If Rhondda Labour MP Chris Bryant was to lose hi seat, he may well find employment as a presenter on a program like Homes under the Hammer as it emerges he made £649,500 in gross profit selling two London flats the taxpayer helped pay the mortgage interest on.
According to Wales Online
"When the rules changed preventing MPs from claiming mortgage interest, the Rhondda MP rented out the penthouse he owns for around £3,000 a month and claimed £84,350 from the taxpayer to rent a different property to live in himself.
Campaigners have demanded MPs who have made profits from selling homes they've benefited from taxpayer support to run pay back the cash.
Mr Bryant insisted that he had not profited from the taxpayer as he had owned a home in London before he became an MP and had paid the deposit on it himself.
Mr Bryant's windfall came to light as part of a Mirror investigation into the profits MPs have made from their taxpayer-subsidised homes a decade on from the Westminster expenses scandal".
One could wonder how he could afford to assord to byy a house in London After leaving the priesthood in 1991, Bryant made a radical career move and began work as the election agent to the Holborn and St Pancras Constituency Labour Party, where he helped Frank Dobson hold his seat in the 1992 general election. From 1993 he was Local Government officer for the Labour Party; he lived in Hackney and was elected to Hackney Borough Council in 1993, serving until 1998. He became Chairman of the Christian Socialist Movement. From 1994 to 1996 he was London manager of the charity Common Purpose.
In 1996 he became a full-time author, writing biographies of Stafford Cripps and Glenda Jackson. He was Labour candidate for Wycombe in the 1997 general election (where he lost by 2,370 votes), and Head of European Affairs for the BBC from 1998.[ His selection for the very safe Labour seat of Rhondda in South Wales in 2000 surprised many people given Bryant's background – gay, a former Anglican vicar, and someone who had been a Conservative as a student. He says of his surprise selection "I fell off the chair, and my opponents certainly did". Fifty-two people applied for the candidature and a local councillor was hot favourite to win.[2] He retained the seat comfortably at the 2001 general election with a 16,047 majority, one of the largest in the country.
Wales Online continues
These are the properties on which politicians reclaimed thousands of pounds in mortgage interest payments at public expense under the discredited old expenses system.

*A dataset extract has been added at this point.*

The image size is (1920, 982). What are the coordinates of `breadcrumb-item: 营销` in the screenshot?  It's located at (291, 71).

Under parliamentary rules they are entitled to keep the money. But with trust in politicians still low after the expenses scandal and the ongoing Brexit shambles, critics told the Mirror that if they want to regain trust they should hand the money to the Treasury.
Former chairman of the Committee of Standards in Public Life,Sir Alistair Graham, said:
“People should not be making a profit. It was there to help them meet their public responsibilities. You should not be profiting out of special taxpayer funds.“You should repay any gain you made over that period."It would need to be carefully calculated but Independent Parliamentary Standards Authority has done this before and they can do it again."I don’t think anything will restore trust, it’s at such a low ebb, but it’s the right thing to do.”

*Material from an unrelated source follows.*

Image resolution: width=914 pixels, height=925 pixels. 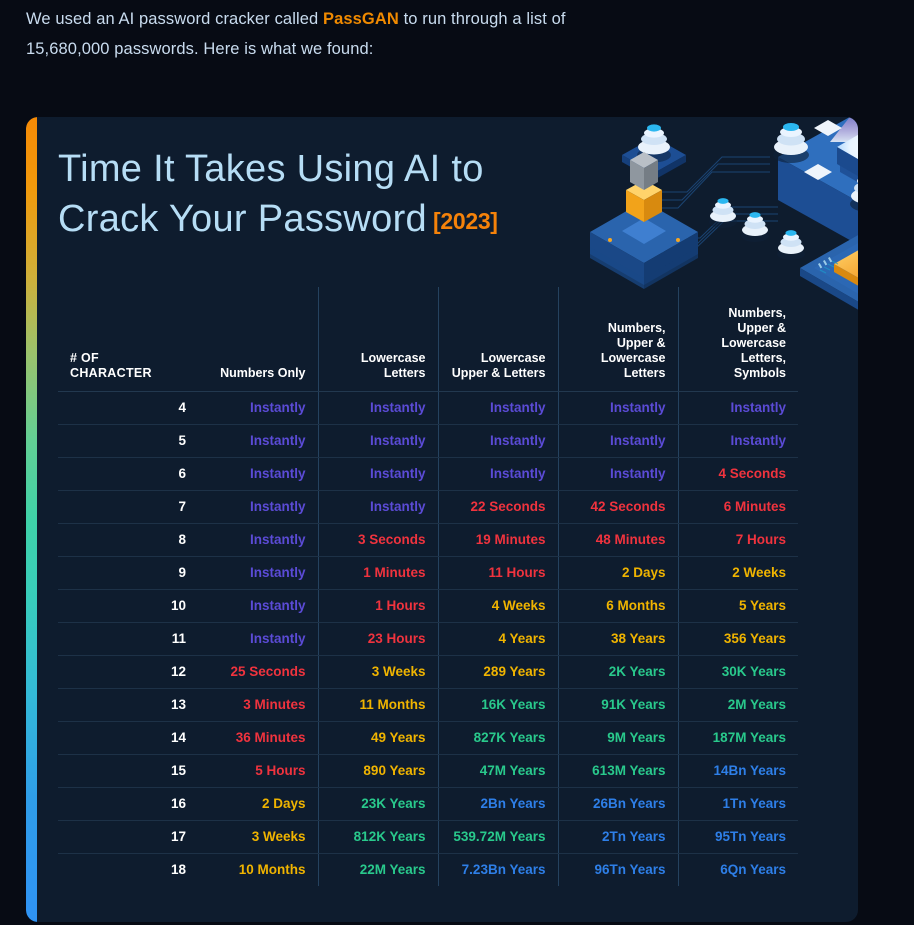 What do you see at coordinates (498, 771) in the screenshot?
I see `crack-time-cell: 47M Years` at bounding box center [498, 771].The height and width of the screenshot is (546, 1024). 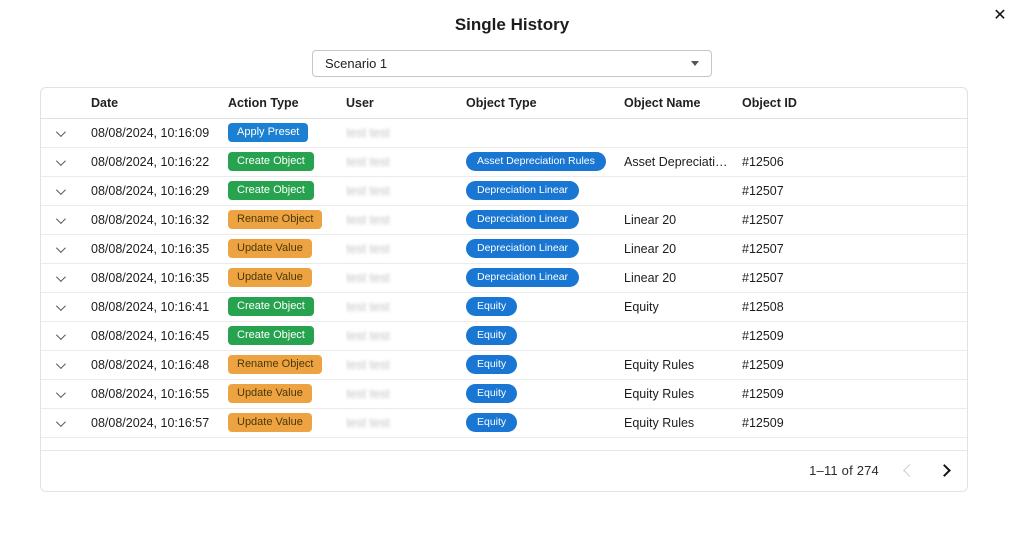 What do you see at coordinates (944, 470) in the screenshot?
I see `next-page-icon` at bounding box center [944, 470].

Former MP, journalist and ethics campaigner Martin Bell added: “It’s an open and shut case, of course they should pay it back.

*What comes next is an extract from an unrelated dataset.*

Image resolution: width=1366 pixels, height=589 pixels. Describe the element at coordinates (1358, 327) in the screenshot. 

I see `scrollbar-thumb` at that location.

“I have always felt MPs should set an example. But there was a feeling then that MPs were charging the maximum they could. There was a fill your boots attitude.”The idea that MPs should become property magnates using Tax Payers money , to make a profit out of a system which is aimed to provide them with affordable accommodation in what is increasingly expensive part of London seems abhorrent, especially as new rules were supposed to prevent such abuses no matter how legal they are.
I have long advocated for the Civil Service to administer MPs accommodation by buying decent homes in the London area for MPs for them to live in as long as they are elected and it to pass to they successor.
London MPs who can commute may if there are late sittings could have hotel accommodation near to Westminster payed for.
The constituency accommodation, should largely be up to the MPs . If they want to represent the people of a constituency then they should live there , though some may need help initially renting . You can only wonder how many MPs main family home is not in the constituency but elsewhere?
Every MP will tell their constituents that it is an honour to represent them, but for far to many it is just a place on the map, they have no connection with the area and will leave as soon as they leave parliament.
The same thing could be said about the devolved legislatures and maybe the above example should be started there.